Çocuklar büyümek isterler çünkü büyüdüklerinde daha özgür, dilediklerini yapabileceklerini düşünürler. Yetişkinlerin onların isteklerine sınır koyması, engellemesi durumunda, haz ilkesinden gerçeklik ilkesine göre davranmaya yöneltildiklerinde bunu aşmanın tek yolunun onlar gibi yetişkin olmaktan geçtiğini sanırlar. Yani bir başka değişle yetişkin olmanın onlara ‘ haz ilkesine’ göre davranabilmenin bir bileti olduğunu düşünürler. Hatta şöyle söylemleri bile olur ‘ bir büyüyeyim istediğimi yapacağım, istediğim zaman evden çıkacağım istediğim zaman eve geleceğim gibi’ hatta ebeveynlerde çocuğun ancak yetişkin olursan haz ilkesine göre hareket edersin düşüncesini şu söylemleri ile destekler ‘büyüğünce istediğini yaparsın ancak şimdi bizim dediklerimizi yapmak zorundasın’. Ancak erişkinlik bu kadar arzulanırken erişkinliğe geçişte zorunlu bir durak vardır ki o da ‘ergenlik’ tir. Çocuğun düşlemine göre ergenlik, çocuğa istediği gibi davranabilmenin yolunu açacaktır. İşte ilk travma, ilk hayalkırıklığı burada yaşanmaktadır. Ergenliğin başı olan erinlik durumu ergenin kontrolü dışında bir gerçek durum çıkarır onun karşısına. Erişkin olabilmen için ilk önce erişkin bir bedene sahip olman gerekir der. Bunun içinde sancılı bir süreçten geçmen gerekir der ‘ hormonal değişimler, boyun aniden uzaması, adet görme, derinin yağlanması, akneler, bedenin orantısız büyümesi’ .Bu durumda baktığımızda çocuğun düşlemlediği haz ilkesi ( hani her istediğini istediği gibi yapacaktı) nerede? Anne-baba-çevre tarafından yasaklamalar, kısıtlamalar yine hatta bazen daha fazla olarak gündemde. Bu durumda ergen hayalkırıklığı yaşar ve şu gerçeği kabul etmek zorunda kalır; ergenlik, tümgüçlülük (her şeyi istediği zaman istediği gibi yapabileceği) düşleminden vazgeçmek ve bunun sadece küçüklüğe ait bir beklenti olduğunu bilmek.
İkinci olarak ergenlikte özdeşim nesnesi değişecektir.

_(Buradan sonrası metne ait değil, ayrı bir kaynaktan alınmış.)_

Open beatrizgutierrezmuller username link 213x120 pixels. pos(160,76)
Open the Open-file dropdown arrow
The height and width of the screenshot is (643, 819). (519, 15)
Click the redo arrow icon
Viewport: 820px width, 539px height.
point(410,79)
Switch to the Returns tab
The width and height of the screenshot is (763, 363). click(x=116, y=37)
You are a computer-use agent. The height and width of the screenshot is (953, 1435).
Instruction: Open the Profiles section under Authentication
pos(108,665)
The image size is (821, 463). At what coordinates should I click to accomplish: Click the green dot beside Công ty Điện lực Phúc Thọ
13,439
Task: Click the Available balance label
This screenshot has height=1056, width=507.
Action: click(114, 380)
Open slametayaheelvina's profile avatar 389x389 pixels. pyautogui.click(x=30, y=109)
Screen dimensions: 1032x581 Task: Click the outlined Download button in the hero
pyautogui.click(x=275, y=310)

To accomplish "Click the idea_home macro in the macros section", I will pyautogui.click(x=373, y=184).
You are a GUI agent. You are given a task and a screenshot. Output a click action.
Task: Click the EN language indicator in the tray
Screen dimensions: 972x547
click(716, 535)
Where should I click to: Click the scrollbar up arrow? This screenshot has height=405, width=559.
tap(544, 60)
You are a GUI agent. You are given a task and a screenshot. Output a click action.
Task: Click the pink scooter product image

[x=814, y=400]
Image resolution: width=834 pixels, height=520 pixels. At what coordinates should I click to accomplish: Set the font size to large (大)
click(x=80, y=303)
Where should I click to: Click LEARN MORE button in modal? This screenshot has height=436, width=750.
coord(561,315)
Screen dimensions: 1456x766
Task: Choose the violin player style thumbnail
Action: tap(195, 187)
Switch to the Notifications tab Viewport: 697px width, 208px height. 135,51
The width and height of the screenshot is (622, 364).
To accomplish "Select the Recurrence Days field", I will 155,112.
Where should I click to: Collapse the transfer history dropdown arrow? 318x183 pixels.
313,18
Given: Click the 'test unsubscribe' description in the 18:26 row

Yani o güne kadar özdeşim kurduğu anne-babası yerine başkaları geçecektir. Anne- babaya olan aşk dolayısıyla önce bağımlılık sonra bağlılık yerini başkalarına yönelik duyguya bırakacaktır. Bir kimlik oluşturması için çocuklukta özdeşim kurduğu anne-babasından kopup dış dünyaya yönelmesi gerekmektedir. Yani ergen o güne kadar olan ‘biz’den ‘ben’ oluşturacaktır artık. Bu da aşk, sevgi içinde olmaz. Bu nedenle ergenlikte agresyon( öfke) kaçınılmazdır. Aynı zamanda diğerleri ile olan ilişkisinde de bir tarz değişikliği olacaktır. Küçükken özdeşim kurduğu anne-babasını ( aşk nesnelerini) tümüyle tanıyor ve onlara tümüyle sahipti. Artık bir birey olma yolunda olan ergen diğerleri ile olan ilişkilerinde bunun böyle olmayacağını öğrenecek. Diğerleri ile olan ilişkisinde daha paylaşımcı, daha ayrı olmanın kabullenildiği bir ilişki söz konusu olacak artık. Bu durumda ergen hem özdeşim nesnelerini değiştirecek hem de onlarla olan ilişkisinin şekli değişecektir. Bu değişimler ergenliğin ikinci travmasıdır.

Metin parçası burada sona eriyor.